### SUPPLIED TEXT
Supreme Court of the State of New York, New York County
Feb 23, 2004
2004 N.Y. Slip Op. 30290 (N.Y. Sup. Ct. 2004)

Opinion

401966/03.

February 23, 2004.


Decision Order


Defendants Odyssey (formerly known as Sphere Drake) and Westco, the claims administrator for Odyssey, seek summary judgment dismissing plaintiffs claims. As a threshold matter, the Court notes that plaintiff has not addressed Westco's arguments that, as the claims administrator, it had no independent coverage obligations and therefore should not have been sued. Thus, the claims against Westco are dismissed.

This action arises as a result of injuries sustained by the plaintiff in an altercation at a tavern named Sam McGuire's, which was insured by Sphere. On May 26, 1998, plaintiff brought an action against the tavem, and a default judgment was entered. After an inquest held in April 2002, damages were awarded in the mount of $500,000.

Defendant contends that it first received notice of the incident and plaintiff's claims on Feb. 17,2000 and it immediately opened an investigation to determine whether the incident was covered. On March 28, 2000, defendants denied coverage based on the fact that the policy contained an "assault and battery" exclusion and because the insured had not filed timely notice either of the occurrence or the lawsuit. The disclaimer letter was sent to both the insured and the plaintiff.

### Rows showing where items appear
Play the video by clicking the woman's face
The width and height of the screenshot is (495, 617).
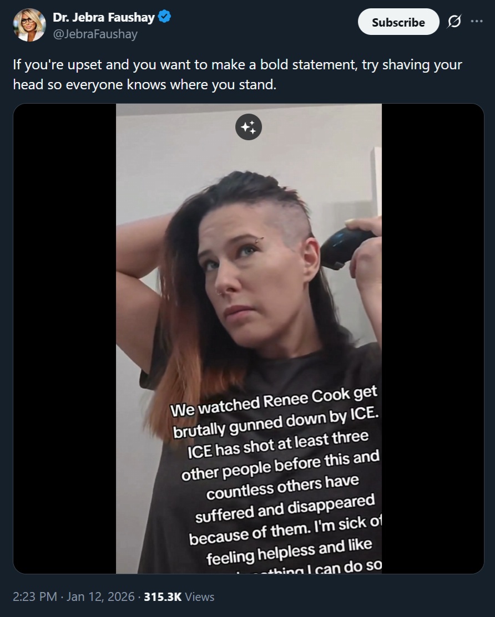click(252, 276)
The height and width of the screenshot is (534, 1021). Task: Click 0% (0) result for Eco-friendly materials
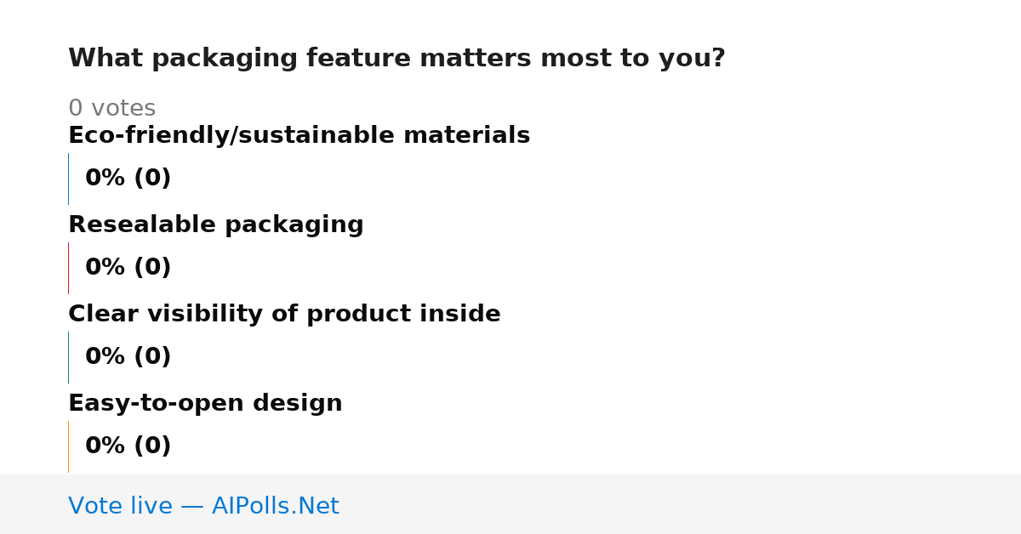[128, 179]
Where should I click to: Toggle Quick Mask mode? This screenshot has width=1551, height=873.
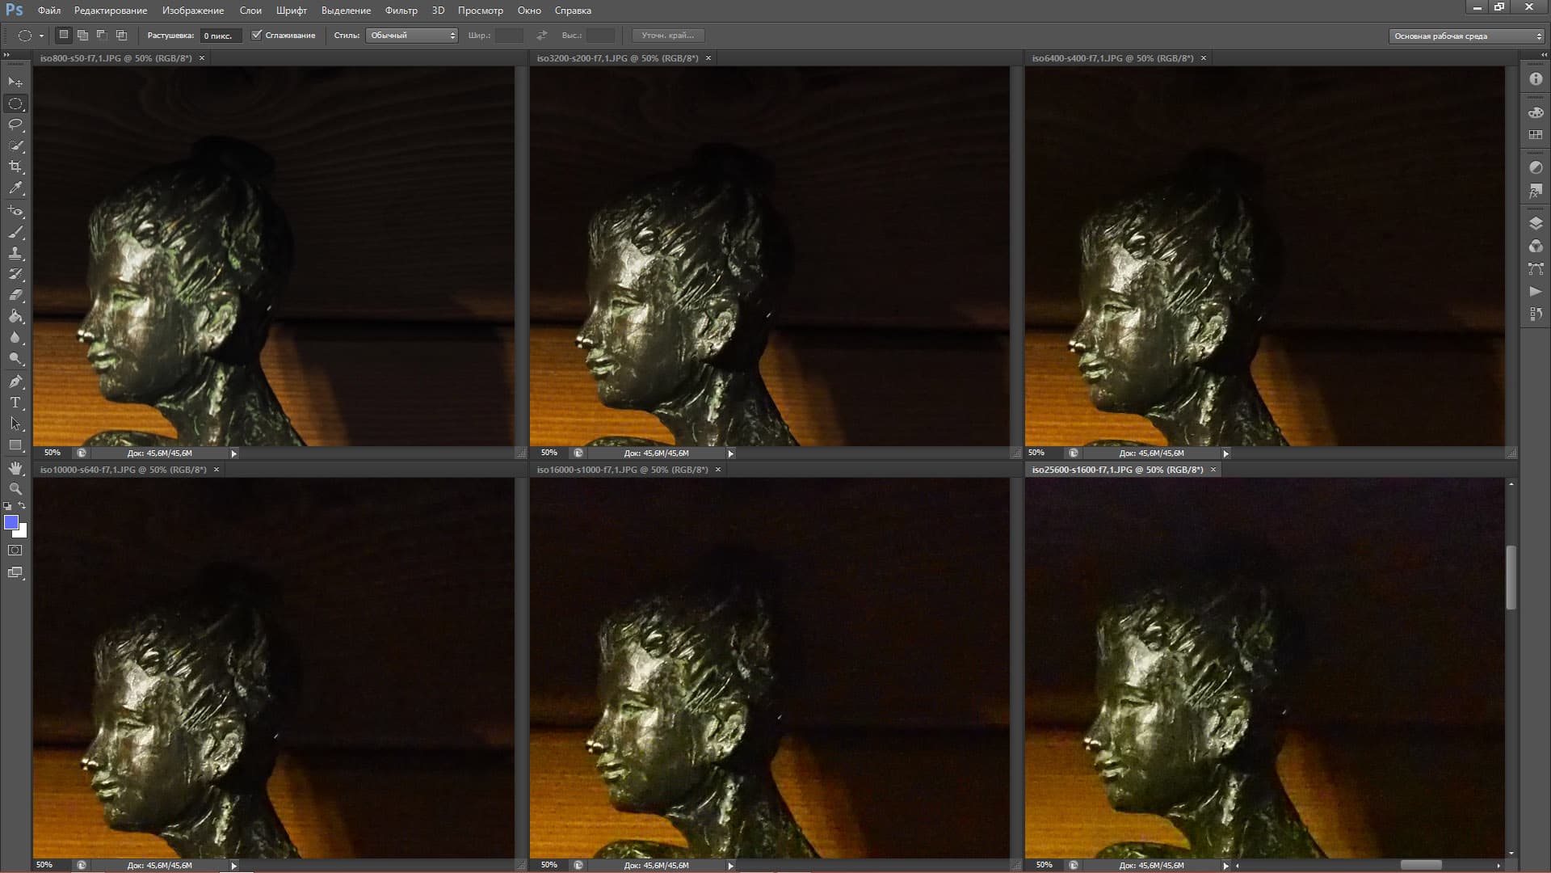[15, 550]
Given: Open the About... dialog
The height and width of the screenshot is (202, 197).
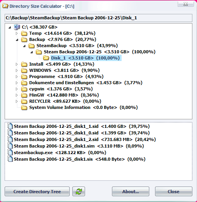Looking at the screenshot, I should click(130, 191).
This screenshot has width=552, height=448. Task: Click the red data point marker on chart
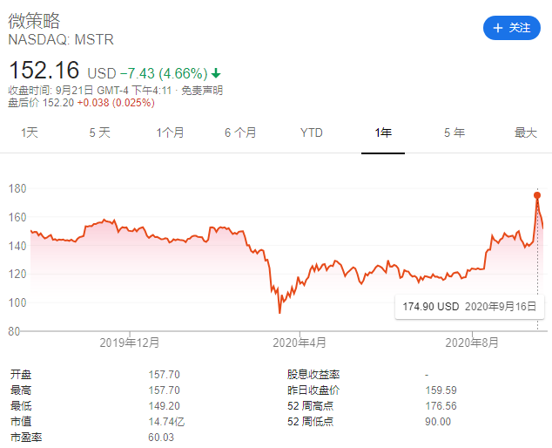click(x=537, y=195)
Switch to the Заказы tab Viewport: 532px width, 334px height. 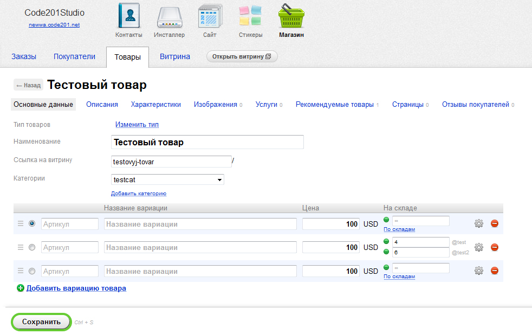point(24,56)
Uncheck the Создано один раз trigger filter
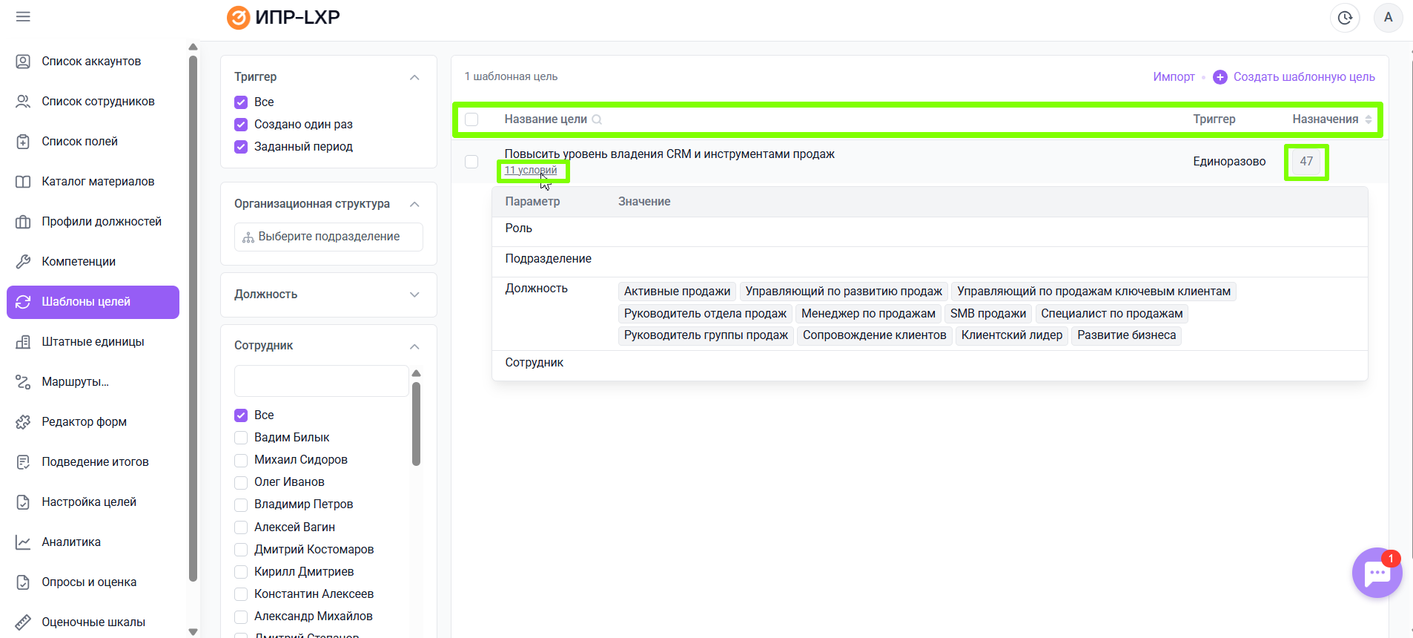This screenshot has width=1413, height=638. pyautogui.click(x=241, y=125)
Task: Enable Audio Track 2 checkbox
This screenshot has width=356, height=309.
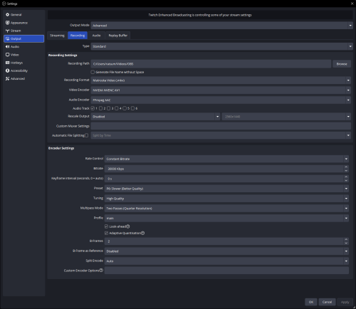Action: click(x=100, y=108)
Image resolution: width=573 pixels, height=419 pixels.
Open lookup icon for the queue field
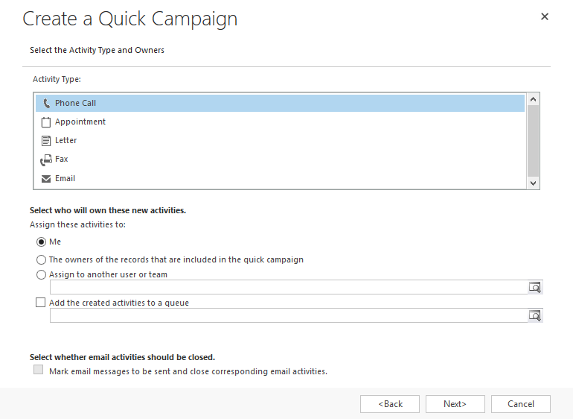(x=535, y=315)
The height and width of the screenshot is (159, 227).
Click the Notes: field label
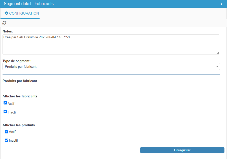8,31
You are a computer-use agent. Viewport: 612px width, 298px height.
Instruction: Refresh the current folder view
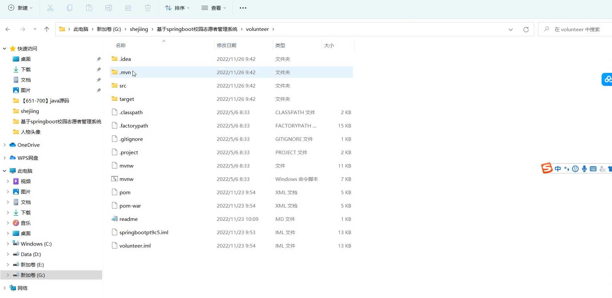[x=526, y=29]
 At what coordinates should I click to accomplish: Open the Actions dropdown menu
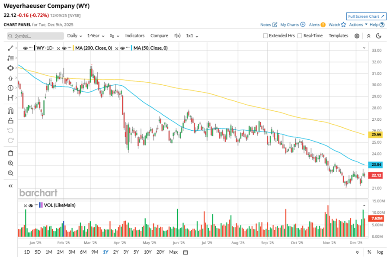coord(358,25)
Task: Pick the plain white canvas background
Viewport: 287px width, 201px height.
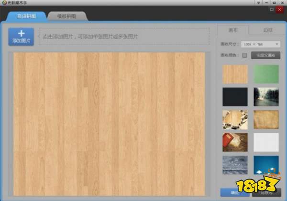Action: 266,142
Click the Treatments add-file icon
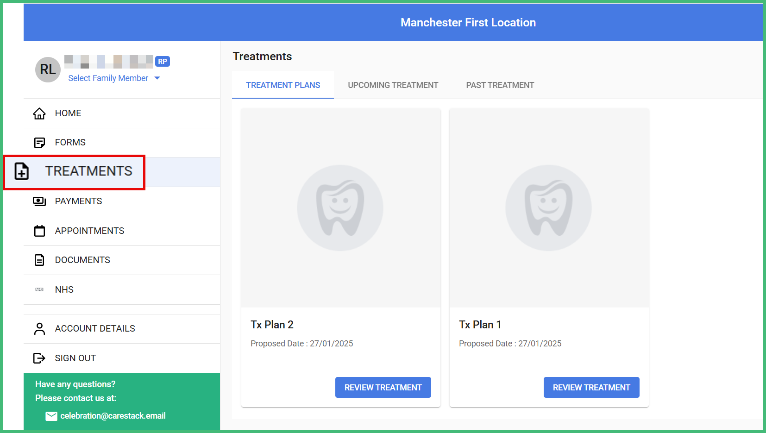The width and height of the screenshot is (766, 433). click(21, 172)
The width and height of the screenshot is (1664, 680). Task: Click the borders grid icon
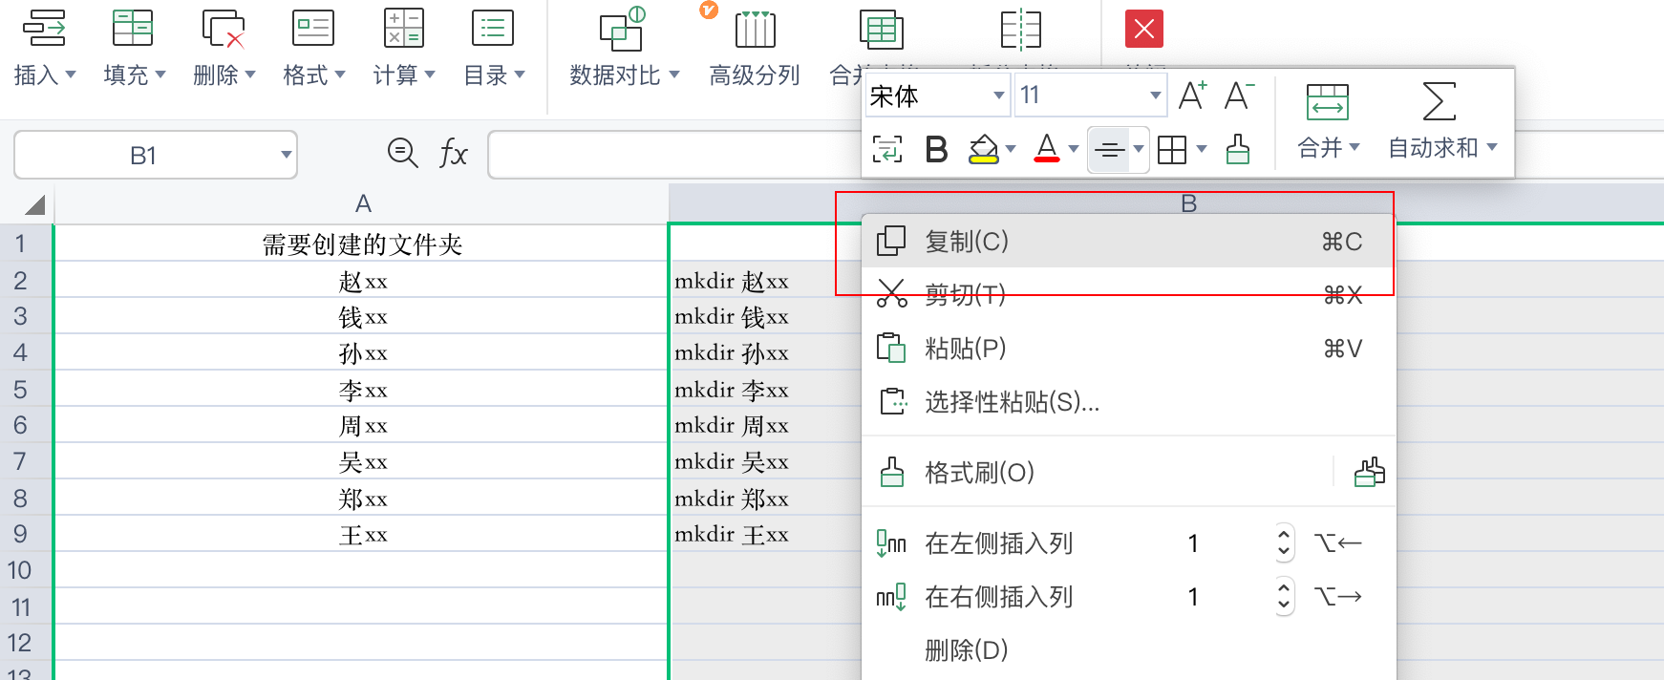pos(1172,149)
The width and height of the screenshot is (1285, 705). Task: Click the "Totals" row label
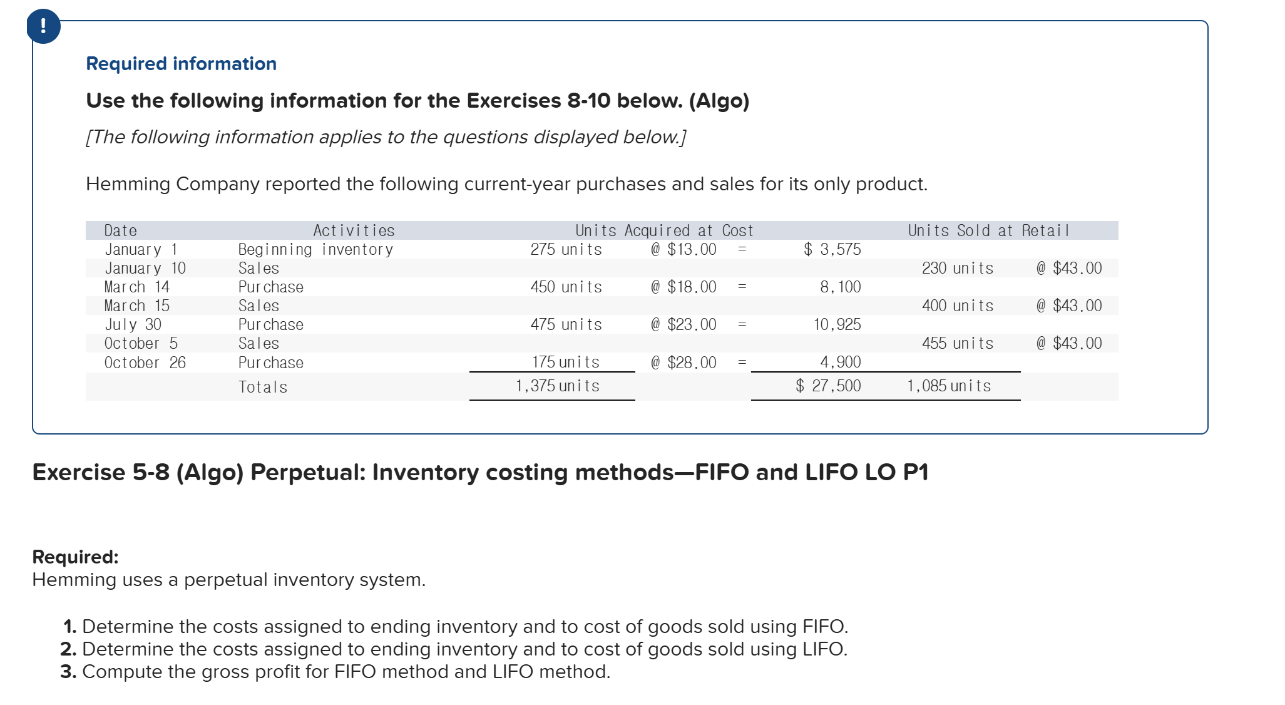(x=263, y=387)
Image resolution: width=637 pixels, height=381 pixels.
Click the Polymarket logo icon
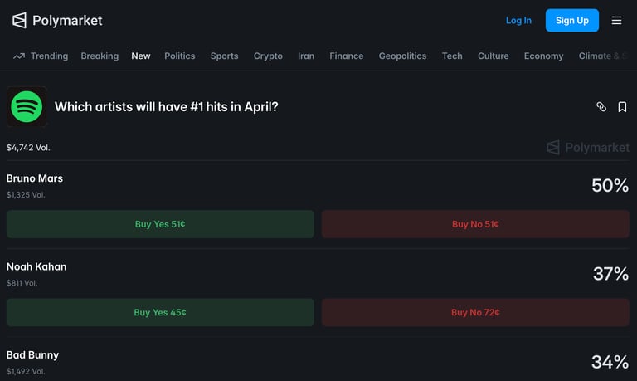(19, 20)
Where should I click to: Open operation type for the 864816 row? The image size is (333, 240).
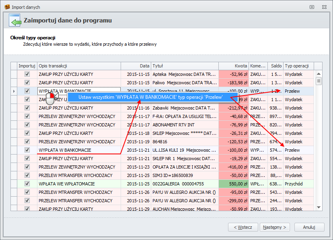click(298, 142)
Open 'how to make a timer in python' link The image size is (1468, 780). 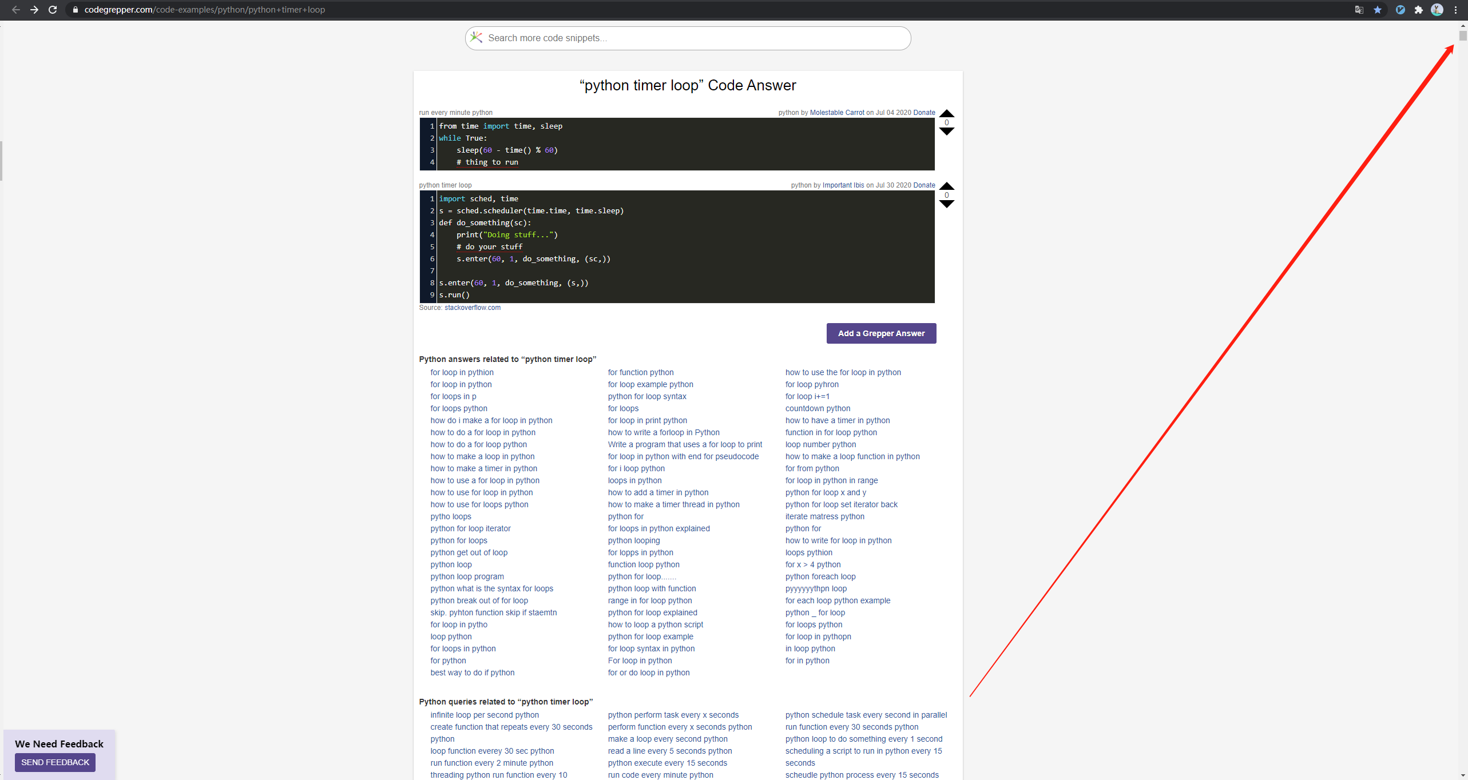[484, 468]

### TASK LIST
[1] In the rows, begin at the line that has "Image resolution: width=573" and stop after the line that has "pos(1172,149)". Arrange those lines as a JSON list of strings, one string per line with blank lines skipped, and leave the pictures out.
[2] Pick up the court decision on the insurance coverage dispute and continue it from where it stops.

### RESULTS
[1]
[
  "Image resolution: width=573 pixels, height=419 pixels.",
  "Open lookup icon for the queue field",
  "(x=535, y=315)",
  "The height and width of the screenshot is (159, 227).",
  "Click the Notes: field label",
  "8,31",
  "You are a computer-use agent. Viewport: 612px width, 298px height.",
  "Instruction: Refresh the current folder view",
  "[x=526, y=29]",
  " At what coordinates should I click to accomplish: Open the Actions dropdown menu",
  "coord(358,25)",
  "Task: Pick the plain white canvas background",
  "Viewport: 287px width, 201px height.",
  "Action: 266,142",
  "Click the Treatments add-file icon",
  "The width and height of the screenshot is (766, 433). click(21, 172)",
  "The width and height of the screenshot is (1664, 680). Task: Click the borders grid icon",
  "pos(1172,149)"
]

[2]
Defendant had issued to the tavern a Commercial General Liability Policy, which included an endorsement for Commercial Liquor Liability Coverage. According to Robert Obernesser, attorney for Westco, a complete copy of the policy is unavailable because it was in the office of the broker, which was destroyed in the World Trade Center attacks. Mr. Obernesser's affidavit alleges that the standard exclusion in the General Liability Policy provided that the insurance did not apply to any claim arising out of any "Assault and/or Battery committed by any person whosoever, regardless of degree of culpability or intent . . .". The policy also did not apply to any actual or alleged negligent act or omission in the employment or supervision "of a person for whom the insured is or ever was legally responsible, which results in Assault and/or Battery or any actual or alleged negligent act or omission in the prevention or suppression of any act of Assault and/or Battery." It is undisputed that this clause does not make specific reference to the Dram Shop Act, which is the basis for the judgment in the underlying personal injury litigation.

However, several courts have held that such clauses in are applicable to causes of action which involve an assault or battery, even if the claim is pled under the Dram Shop law. See Shanna Golden, Ltd. v. Tower Insur. Co. of N.Y., 1 A.D.3d 586 (2d Dept. 2003); Sphere Drake Insur. Co. v. Block 7206 Corp.,265 A.D.2d 78 (2d Dept. 2000). As the Court noted in Sphere Drake, 265 A.D.2d at 78, this exclusion should apply where "the cause of action would not exist but for the assault."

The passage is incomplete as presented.